Metal Backend

AdaptiveArrayPools provides native Apple Silicon GPU support through a package extension that loads automatically when Metal.jl is available. Requires Julia 1.12+.

Quick Start

using AdaptiveArrayPools, Metal

# Use :metal backend for Apple Silicon GPU arrays
@with_pool :metal pool function gpu_computation(n)
    A = acquire!(pool, Float32, n, n)  # MtlArray
    B = acquire!(pool, Float32, n, n)  # MtlArray

    fill!(A, 1.0f0)
    fill!(B, 2.0f0)

    return sum(A .+ B)
end

# Zero GPU allocation in hot loops
for i in 1:1000
    gpu_computation(100)  # GPU memory reused from pool
end

API

The Metal backend uses the same API as CPU and CUDA, with :metal backend specifier:

Macro/Function	Description
`@with_pool :metal pool expr`	GPU pool with automatic checkpoint/rewind
`acquire!(pool, T, dims...)`	Returns `MtlArray` (always 0 bytes GPU alloc)
`acquire_view!(pool, T, dims...)`	Returns `MtlArray` (same as `acquire!` on Metal)
`get_task_local_metal_pool()`	Returns the task-local Metal pool
`pool_stats(:metal)`	Print Metal pool statistics

Return Types

Function	1D Return	N-D Return
`acquire!`	`MtlArray{T,1}`	`MtlArray{T,N}`
`acquire_view!`	`MtlArray{T,1}`	`MtlArray{T,N}`

Allocation Behavior

GPU Memory: Always 0 bytes allocation after warmup. The underlying MtlVector is resized as needed and reused.

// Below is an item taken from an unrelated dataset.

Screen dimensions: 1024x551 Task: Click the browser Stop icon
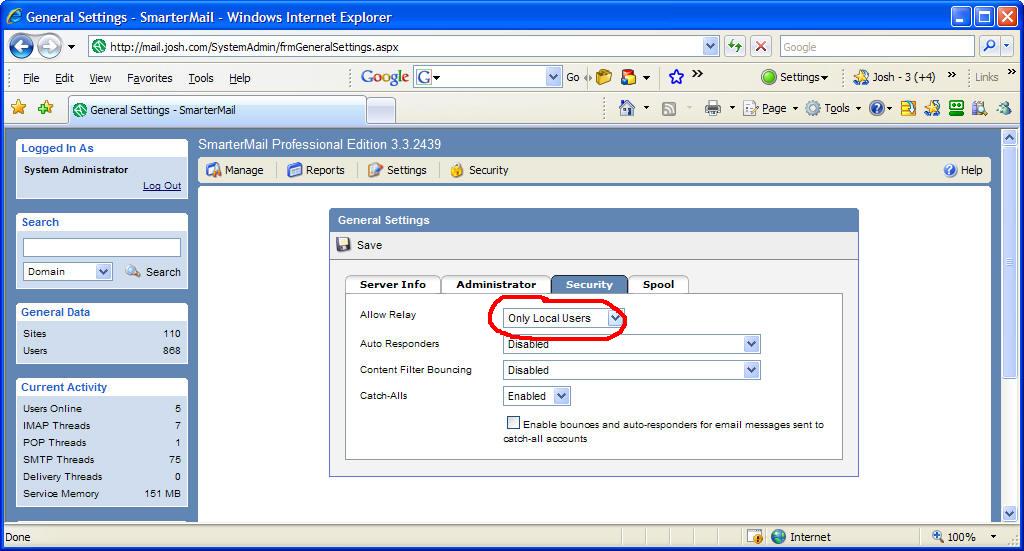pos(761,46)
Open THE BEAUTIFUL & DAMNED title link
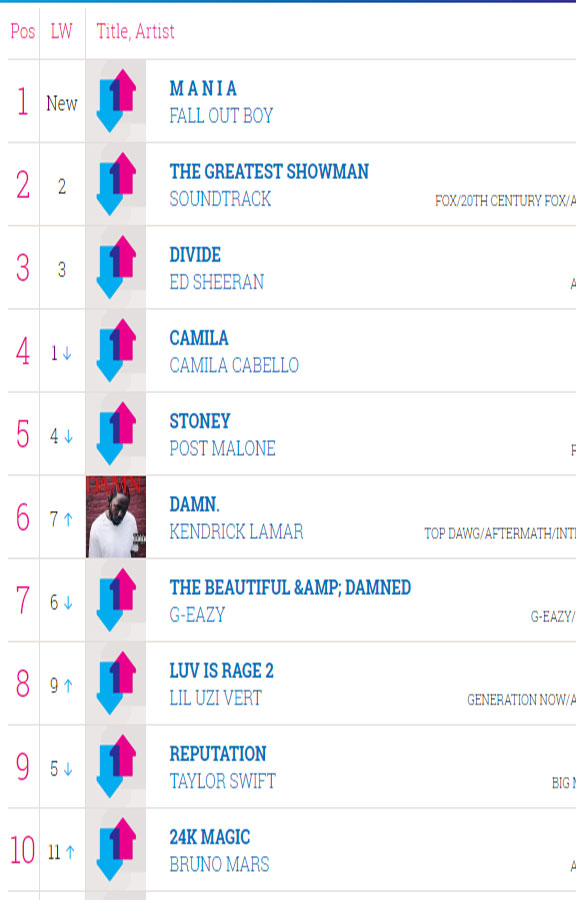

CPU-side Wrapper Memory (for acquire! N-D on Metal):

The Metal backend uses arr_wrappers-based direct-index caching for MtlArray wrapper reuse
Each dimensionality N has one cached wrapper per slot, reused via setfield!(:dims)
After warmup: zero CPU-side allocation for any number of dimension patterns (same N)
Different N values each get their own cached wrapper (also zero-alloc after first use)

Fixed Slot Types

Metal hardware does not support Float64 or ComplexF64. The following types have optimized pre-allocated slots:

Type	Field
`Float32`	`.float32`
`Float16`	`.float16`
`Int64`	`.int64`
`Int32`	`.int32`
`ComplexF32`	`.complexf32`
`Bool`	`.bool`

Other types use the fallback dictionary (.others).

No Float64/ComplexF64

Apple Silicon GPUs do not natively support 64-bit floating point. Use Float32 or Float16 instead.

Limitations

No Float64/ComplexF64: Apple Silicon GPUs do not natively support 64-bit floating point
No @maybe_with_pool :metal: Runtime toggle not supported for Metal backend
Single-device only: Tested on single Apple GPU (multi-device untested)
Julia 1.12+: Required for setfield!-based Array internals used by GPU extensions
Task-local only: Each Task gets its own Metal pool, same as CPU

Example: Matrix Computation

using AdaptiveArrayPools, Metal

@with_pool :metal pool function gpu_compute(n)
    A = acquire!(pool, Float32, n, n)
    B = acquire!(pool, Float32, n, n)
    C = acquire!(pool, Float32, n, n)

    fill!(A, 1.0f0); fill!(B, 2.0f0)
    C .= A .+ B

    return sum(C)
end

# Warmup
gpu_compute(100)

# Benchmark - zero GPU allocation
using BenchmarkTools
@benchmark gpu_compute(1000)

Debugging

# Check pool state
pool_stats(:metal)

# Output:
# MetalAdaptiveArrayPool
#   Float32 (fixed) [Metal]
#     slots: 3 (active: 0)
#     elements: 30000 (117.188 KiB)

CUDA vs Metal

Feature	CUDA	Metal
Backend symbol	`:cuda`	`:metal`
Array type	`CuArray`	`MtlArray`
Float64 support	Yes	No
ComplexF64 support	Yes	No
Julia requirement	1.12+	1.12+
Safety features	Full	Full
Lazy mode	Yes	Yes